Montanhas Azuis
Ilha de Plstico

| Fevereiro 17, 2019 1:54 pm
Ilha de Plástico | Revolve | fevereiro de 2019
9.0/10



A Revolve, editora e promotora portuguesa, serviu de casa a algumas das colaborações mais interessantes dos últimos tempos da música portuguesa – é impossível esquecer projectos como Filho da Mãe & Ricardo Martins, PAPAYA (Bráulio Amado, Óscar Silva e Ricardo Martins) ou Chinaskee & Os Camponeses serão os nomes que mais rapidamente nos saltam à cabeça. No dia 15 de fevereiro, chegou um novo supergrupo à Revolve. Montanhas Azuis, a combinação hipnagónica de Norberto Lobo, Marco Franco e Bruno Pernadas, tem como primeira manifestação Ilha de Plástico, um álbum que existe entre o sonho, a pop experimental e o jazz.

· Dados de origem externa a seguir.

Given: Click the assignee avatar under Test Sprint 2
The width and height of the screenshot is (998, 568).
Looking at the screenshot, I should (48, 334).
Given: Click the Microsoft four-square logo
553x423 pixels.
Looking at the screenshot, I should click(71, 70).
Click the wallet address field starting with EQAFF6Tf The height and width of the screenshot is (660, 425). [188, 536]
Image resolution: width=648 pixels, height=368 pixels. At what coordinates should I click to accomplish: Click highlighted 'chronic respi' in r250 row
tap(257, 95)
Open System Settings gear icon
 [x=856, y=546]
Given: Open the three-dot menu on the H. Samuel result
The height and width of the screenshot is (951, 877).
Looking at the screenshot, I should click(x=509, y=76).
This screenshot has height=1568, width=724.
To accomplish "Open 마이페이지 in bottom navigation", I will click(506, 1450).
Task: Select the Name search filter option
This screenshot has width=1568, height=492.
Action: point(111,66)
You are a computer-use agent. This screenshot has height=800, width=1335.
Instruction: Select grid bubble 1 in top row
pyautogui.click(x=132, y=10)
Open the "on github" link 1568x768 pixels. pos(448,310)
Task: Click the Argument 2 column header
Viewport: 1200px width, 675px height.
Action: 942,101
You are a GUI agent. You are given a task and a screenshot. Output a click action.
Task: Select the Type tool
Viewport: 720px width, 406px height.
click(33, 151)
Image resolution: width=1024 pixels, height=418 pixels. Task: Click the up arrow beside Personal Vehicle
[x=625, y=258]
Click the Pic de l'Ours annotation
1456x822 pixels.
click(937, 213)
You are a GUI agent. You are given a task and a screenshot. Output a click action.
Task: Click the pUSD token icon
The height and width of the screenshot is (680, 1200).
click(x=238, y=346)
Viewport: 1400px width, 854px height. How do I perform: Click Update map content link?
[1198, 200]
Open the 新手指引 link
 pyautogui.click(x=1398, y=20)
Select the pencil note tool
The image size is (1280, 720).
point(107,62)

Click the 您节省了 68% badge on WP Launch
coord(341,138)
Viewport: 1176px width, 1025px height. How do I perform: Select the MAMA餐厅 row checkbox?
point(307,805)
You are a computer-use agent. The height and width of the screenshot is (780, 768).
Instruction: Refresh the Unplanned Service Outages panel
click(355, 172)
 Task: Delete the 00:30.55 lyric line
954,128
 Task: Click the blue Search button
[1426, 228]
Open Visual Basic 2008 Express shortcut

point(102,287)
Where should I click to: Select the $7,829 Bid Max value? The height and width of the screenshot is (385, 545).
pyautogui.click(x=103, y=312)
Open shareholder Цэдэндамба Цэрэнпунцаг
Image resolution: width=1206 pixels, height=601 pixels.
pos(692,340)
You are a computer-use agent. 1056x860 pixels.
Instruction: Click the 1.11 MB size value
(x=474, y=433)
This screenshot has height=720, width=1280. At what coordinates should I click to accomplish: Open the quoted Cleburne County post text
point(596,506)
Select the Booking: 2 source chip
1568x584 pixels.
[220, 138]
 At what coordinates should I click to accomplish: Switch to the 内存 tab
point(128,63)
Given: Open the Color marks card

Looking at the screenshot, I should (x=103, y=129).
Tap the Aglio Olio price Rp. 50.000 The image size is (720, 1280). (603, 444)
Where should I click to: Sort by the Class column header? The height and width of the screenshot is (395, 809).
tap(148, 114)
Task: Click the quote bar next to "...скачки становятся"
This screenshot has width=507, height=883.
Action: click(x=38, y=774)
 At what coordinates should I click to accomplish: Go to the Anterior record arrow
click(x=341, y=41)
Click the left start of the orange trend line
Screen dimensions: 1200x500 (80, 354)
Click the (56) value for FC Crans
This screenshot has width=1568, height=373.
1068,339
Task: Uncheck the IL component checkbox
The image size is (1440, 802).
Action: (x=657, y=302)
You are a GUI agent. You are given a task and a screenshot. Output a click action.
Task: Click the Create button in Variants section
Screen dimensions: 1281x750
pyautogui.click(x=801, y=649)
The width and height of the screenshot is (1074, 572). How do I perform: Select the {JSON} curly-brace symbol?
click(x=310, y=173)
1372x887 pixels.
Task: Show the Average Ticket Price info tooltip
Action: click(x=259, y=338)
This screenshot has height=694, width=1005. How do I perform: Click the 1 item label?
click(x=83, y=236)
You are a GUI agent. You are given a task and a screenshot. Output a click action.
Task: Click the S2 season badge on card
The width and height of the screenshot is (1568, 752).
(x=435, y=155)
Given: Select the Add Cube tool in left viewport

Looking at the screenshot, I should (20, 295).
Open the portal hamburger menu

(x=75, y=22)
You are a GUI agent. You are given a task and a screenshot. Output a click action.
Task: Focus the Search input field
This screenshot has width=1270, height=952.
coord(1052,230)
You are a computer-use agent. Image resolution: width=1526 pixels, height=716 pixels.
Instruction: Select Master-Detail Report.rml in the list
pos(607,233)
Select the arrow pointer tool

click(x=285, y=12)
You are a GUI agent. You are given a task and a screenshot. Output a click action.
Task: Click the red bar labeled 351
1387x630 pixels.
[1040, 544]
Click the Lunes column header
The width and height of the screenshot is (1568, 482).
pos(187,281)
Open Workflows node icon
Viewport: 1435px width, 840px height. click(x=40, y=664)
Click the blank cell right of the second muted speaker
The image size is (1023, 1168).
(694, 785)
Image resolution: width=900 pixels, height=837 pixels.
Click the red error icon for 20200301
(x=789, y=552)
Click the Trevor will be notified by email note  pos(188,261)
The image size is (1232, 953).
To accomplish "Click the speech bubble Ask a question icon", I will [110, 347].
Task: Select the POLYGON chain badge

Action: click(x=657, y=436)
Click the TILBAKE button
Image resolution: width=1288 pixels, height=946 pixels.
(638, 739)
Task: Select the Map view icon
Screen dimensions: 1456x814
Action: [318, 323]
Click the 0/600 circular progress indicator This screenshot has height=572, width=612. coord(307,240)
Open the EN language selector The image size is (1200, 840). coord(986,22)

Há algo de perfeitamente natural no aparecimento de Montanhas Azuis: Norberto Lobo afirmou-se primeiro como um dos primeiros proponentes de uma nova vaga de primitivismo americano em Portugal e tornou-se mais tarde numa figura incontornável do jazz português, Bruno Pernadas sempre se caracterizou na interface da indie e de grandes produções de jazz, enquanto Marco Franco sempre habitou os campos do jazz, tendo trabalhado no passado com artistas como Rodrigo Amado e até mesmo com Norberto Lobo em Estrela, editado em 2018 pela editora suíça three:four records. O terreno que esta cordilheira encontra em comum, um pop-jazz sem semblante, é maioritariamente composto por Marco Franco, baterista do projecto, e dificilmente se aproxima de alguma coisa em concreto – talvez haja alguns elementos de pop espacial e electrónica progressiva à la Mort Garson, talvez um pouco de easy-listening interacalado com jazz modal, talvez guitarras reminescentes dos 70s ou de uma ilha tropical perdida no pacífico – o que importa verdadeiramente é que, por muito que se decomponha a Ilha de Plástico, ela continua a existir como um elemento único no arquipélago de edições de qualquer um dos artistas.

© Vera Marmelo 
O tema que abre o disco, “Ilha de Plástico”, é a entrada subtil que as Montanhas Azuis oferecem nesta meia hora de fantasia composta quase exclusivamente por Marco Franco – um improviso modal de uma guitarra distorcida, encharcada, irreconhecível, sobre uma sequência repetitiva de acordes cria a letargia que acompanha todo o álbum. Depois desta “A Lotus On Irish Streams” da idade espacial, “Faz Faz” abre uma nova fase do sonho e intromete-se com uma dream pop orelhuda que, de alguma maneira mágica, cria o prelúdio ideal para a profunda calma da guitarra e sintetizadores de “Flor de Montanha” existirem. 
“Dezanove Acordes” consegue mais uma vez mudar o panorama do álbum como um tema pop forasteiro e jingão, não impedindo que “Nuvem Porcelana”, uma ode à música progressiva electrónica subitamente transite para um ímpeto em vocoders contagiante e arpejos hipnotizantes. “Sururu”, a única faixa composta por Norberto Lobo, segue-se e pede emprestados os vocoders que se destacaram na música anterior, em mais uma demonstração de uma sensibilidade pop admirável. 
“Duas Ilhas” vê o piano a surgir como um elemento considerável, enquanto uma guitarra deslizante e um sintetizador ominoso contagiam os espaços vazios. “Coral de Recife” revela uma vez mais uma estrutura fortemente assentada em algo profundamente orelhudo e contagiante, deixando os improvisos de teclado criarem a agradável estranheza que acompanha todo o álbum. Em jeito de despedida, “Marianas”, tema gravado no MagaFest de 2018, é o único que junta os três músicos na composição e na sua simplicidade deixa pena por simbolizar o fim daquele que é um disco tremendo. Montanhas Azuis fecham assim Ilhas de Plástico, numa sobreposição lenta entre erguer e adormecer, reforçando a hipnagogia que marca todo o álbum.
É difícil tecer comentários gerais sobre o álbum que não sejam puramente qualitativos – Ilha de Plástico é um álbum tão hipnotizante como brilhante, tão inovador como estranhamente familiar. Num disco onde tudo parece ter razão para existir, só se torna difícil ouvir o silêncio que os poucos segundos finais protagonizam – esta viagem cujo destino não importava, este sono do qual não queríamos acordar, inevitavelmente acaba. E não há nada a fazer a não ser reouvir esta Ilha de Plástico e viajar pelos mares que a rodeiam.